Though he had enough money to hire workers, Granddaddy distrusted most local men, claiming the fail of the banking system had created desperate times that would cause most moral souls to commit acts previously not thought of. Instead, he used Daddy and his sisters as laborers. Having his children work with him was a win-win for my grandfather--he had people he trusted and didn't owe wages.
There wasn't much time for typical childhood antics and education wasn't a priority. My aunts and father were in the field before the sun peeped over the treetops every morning and collapsed into bed long after the moon rose. The children were kept out of school during planting and harvesting time, causing them to miss weeks if not months of school.
Daddy was woefully behind in academics when he reached the eleventh grade, and as a result, dropped out of school. But it seemed he always had the philosophy that he could overcome anything as long as he tried, and he was determined to be something more than a truck farmer. A few months after dropping out, Daddy got his GED and entered the US Army. He marksmanship skills earned him the rank of master sharpshooter and his intelligence assisted him to achieving the rank of sergeant-major before retirement.
My father was excellent in math skills (something I'm anemic in) and taught himself trigonometry, geometry, algebra, and armed with this knowledge secured a job as an engineer with the state highway department designing roadways.
Daddy was a work-aholic, working at the state job and on our ranch, wearing calluses like badges of honor, all to ensure that Mama and I had the type of life he thought we deserved. During my childhood I'd creep into the kitchen every morning and watch while he dozed at the kitchen table, coffee cup in-hand.
Even at a young age I realized the sacrifices he made for my mother and me, and I did everything I could to help. On summer mornings I'd cook him cinnamon toast and make sure his coffee cup was bottomless.
Once, when we were moving cattle from one pasture to another, my pony (who I still believe was demon-possessed) grew tired of work, crow-hopped and popped me off her back and into a cow patty...butt-first.
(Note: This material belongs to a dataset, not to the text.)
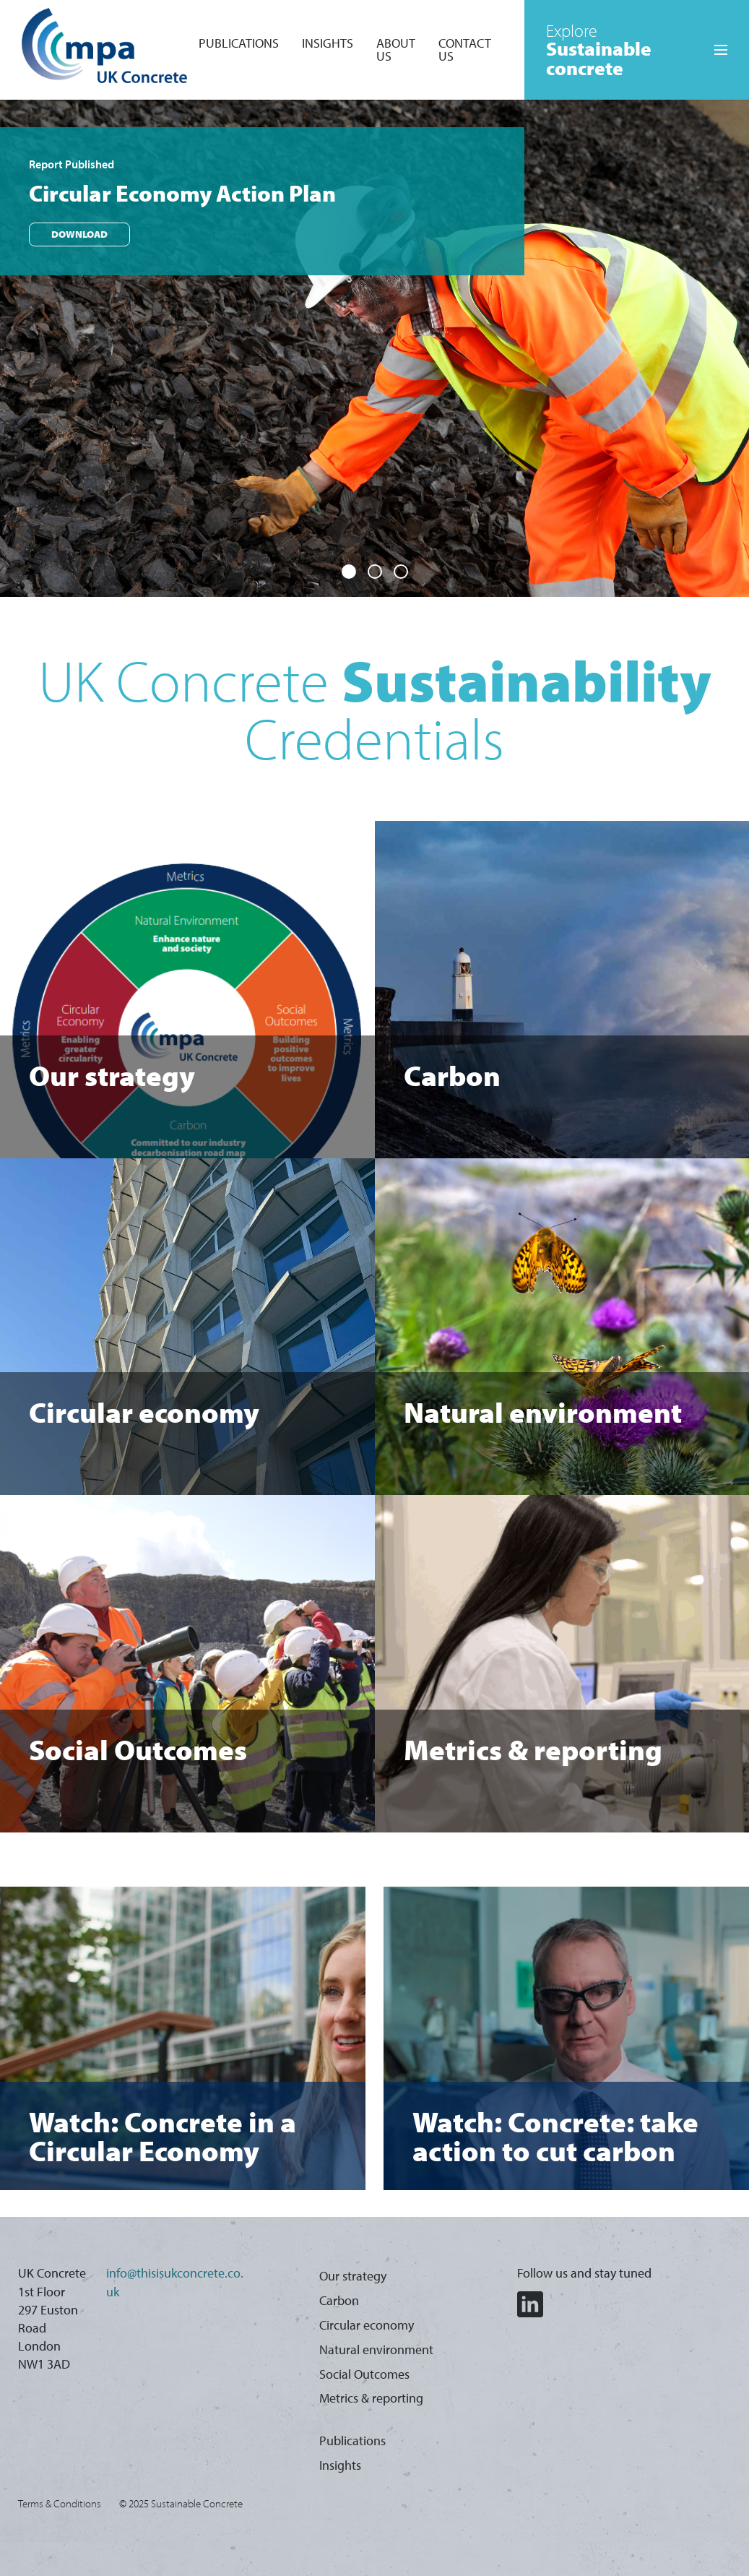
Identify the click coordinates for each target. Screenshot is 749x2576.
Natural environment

Giving me a how-did-that-happen look, she yawned in my face and trotted off to graze nearby. The next few minutes were spent playing "Tag," my pony waiting until I was just about to grab her reins before running away.
My temper at the boiling point, I let loose with all the vulgarity (at the time) an eight year-old girl could muster. "Damn you, you stupid pony! I hate you! I hate your guts!"
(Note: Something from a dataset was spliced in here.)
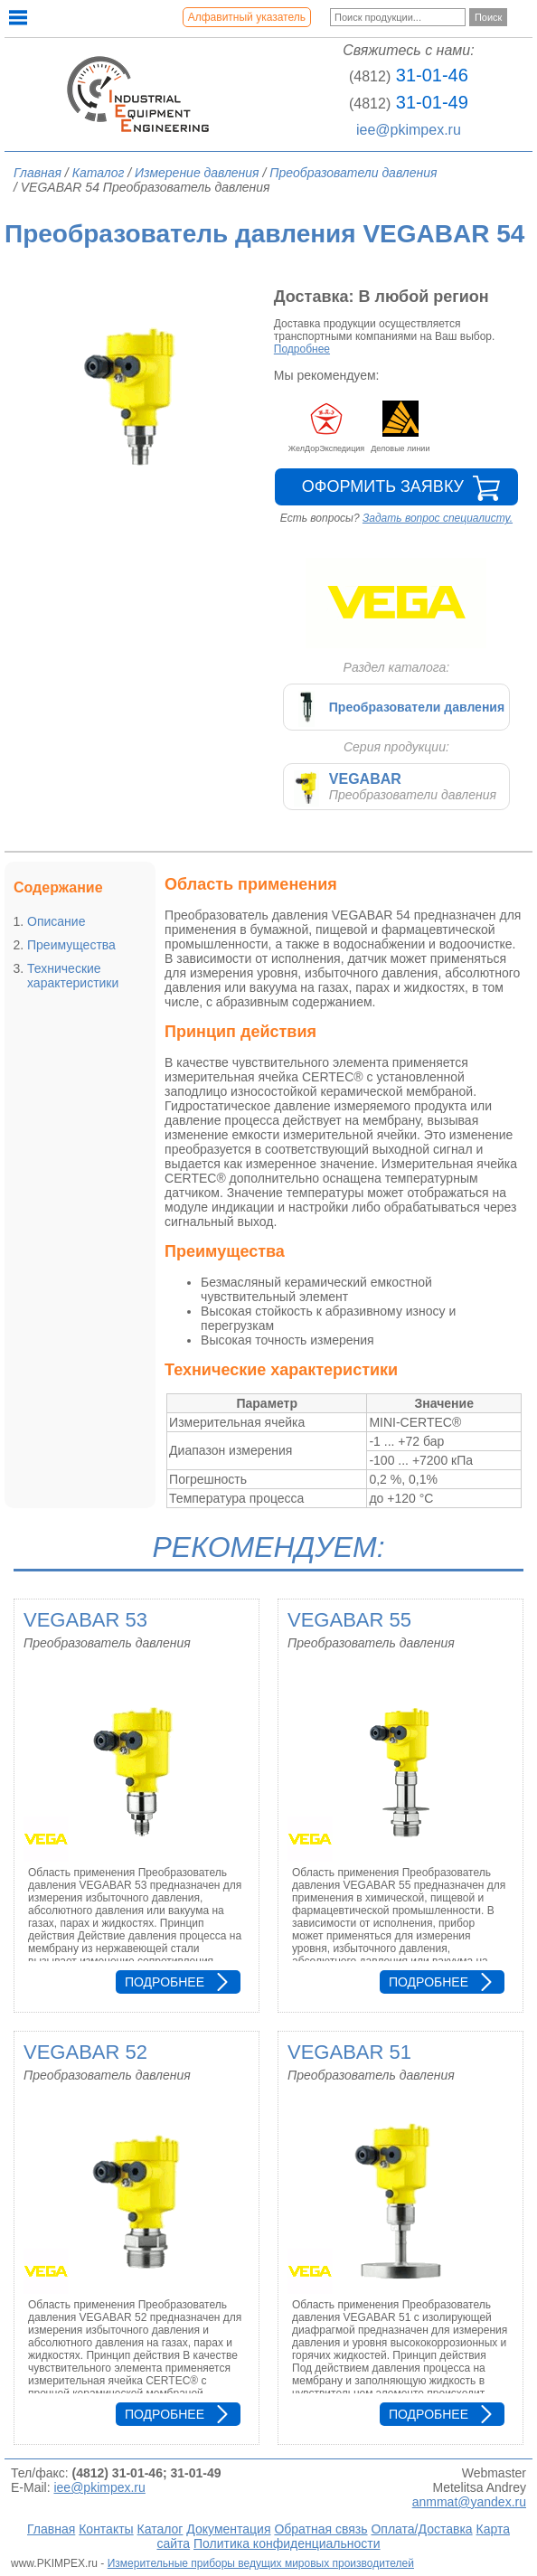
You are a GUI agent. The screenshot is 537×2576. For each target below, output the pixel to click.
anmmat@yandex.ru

The pony look mildly interested, but I felt vindicated. Not only had a I said "hate your guts," I'd uttered the taboo "D" word.
"Are you gonna let that horse win?" a familiar voice asked.
I gulped, knowing that my father had heard every word. "Daddy, I..."
"You know Sweet-sweet, you can't give up when you meet an obstacle. You gotta keep tryin'."
"Like how you taught yourself Math?"
My father had smiled as he helped me grab the horse's dangling reins. "Yep, just like that."
Later that night after my shower, I climbed into my daddy's lap. I remember how the fragrances of leather and cologne intermingled, and how it'd soothed me. "Daddy, don't forget the PTA play I'm in."
My father laughed, kissed me on the cheek, and said "Sweet-sweet, you're unforgettable."
And until the summer he died, my father always stopped work long enough to attend every school event I was in. He'd laugh when I'd remind him days before, saying that I was "unforgettable," and reminding me to always remember the importance of family.
As I've said before, his lessons, memories and values remain alive inside me...always unforgettable.